The structure of depressive symptoms has been studied in community samples across all age groups using latent class analysis. Eaton et al. fit a three-class model to the Baltimore and Duke ECA data and found one class resembled DSM-III major depression. A second class was an intermediate disorder and the last group was a group of ‘normals’ (23
). Sullivan et al. using latent class analysis identified six classes of depressive symptoms among participants in the National Comorbidity Survey who reported a lifetime history of depressive symptoms. The classes were severe typical, mild typical, severe atypical, mild atypical, intermediate, and minimal symptoms (24
). Older adults, however, were not included in this sample. Similar work was done using the Virginia Twin Registry in which seven classes of depression were identified, again with the classes generally on a gradient (25
). Using data from the National Survey of American Life, Lincoln et al. recently examined profiles of depressive symptoms among African Americans and Caribbean Blacks, and identified a high symptom and low symptom class (26
). Two decades ago, using data from the Duke Epidemiologic Catchment Area (ECA) Survey and grade-of-membership analyses, Blazer et al. identified five subtypes of depression among those 18 or older with depressive symptoms (27
). One profile closely resembled major depression, while other subtypes included a premenstrual syndrome among younger women, a mixed anxiety/depression group, a mildly dysphoric group, and a group with cognitive difficulties.
Little is known about the structure of depressive symptoms specific to older adults. With the number of older adults expected to increase over the coming decades, the public health impact of depressive symptoms in this population may be substantial, and a greater understanding of the structure underlying symptom presentation as a potential source of heterogeneity is critical. The structure of depressive symptoms in older adults may differ from that observed in younger adults since depression in older adults like other psychiatric syndromes can be more heterogeneous and affected by variables such as age of onset, number of lifetime episodes, and particularly, comorbidity, which can contribute to, be associated with, or result from psychopathology. Work is needed to identify symptom profiles in both community and clinical populations of older adults.

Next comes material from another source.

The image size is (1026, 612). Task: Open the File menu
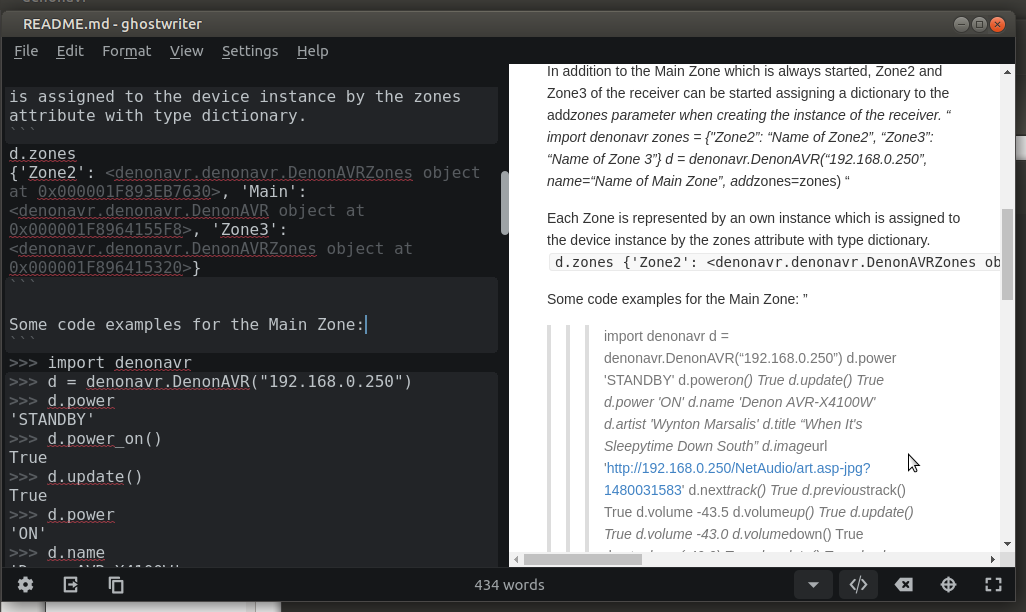pos(26,51)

As noted, studies of depressive symptoms in community samples, like those for other psychiatric syndromes, typically identify one or two classes that resemble DSM disorders. Whether or not there is heterogeneity within groups of individuals with a categorical diagnosis is not known, but relevant to the field of psychiatry. The purpose of this analysis was to identify latent clusters or discrete groups of individuals within a sample of older adults diagnosed with major depression based on symptom scores at the time of study enrollment. These clusters or subtypes are therefore derived from the actual symptoms older adults reported to clinicians, and can lead to other studies focusing on etiologic and treatment variables associated with these subtypes as well as outcomes and course of depression over time. We hypothesized that we would find more than one cluster of patients within this group with a categorical diagnosis, that is, that symptomatology would be an important source of heterogeneity. A secondary objective was to examine if demographic, clinical and social variables known to be associated with late life depression were differentially associated with the clusters identified.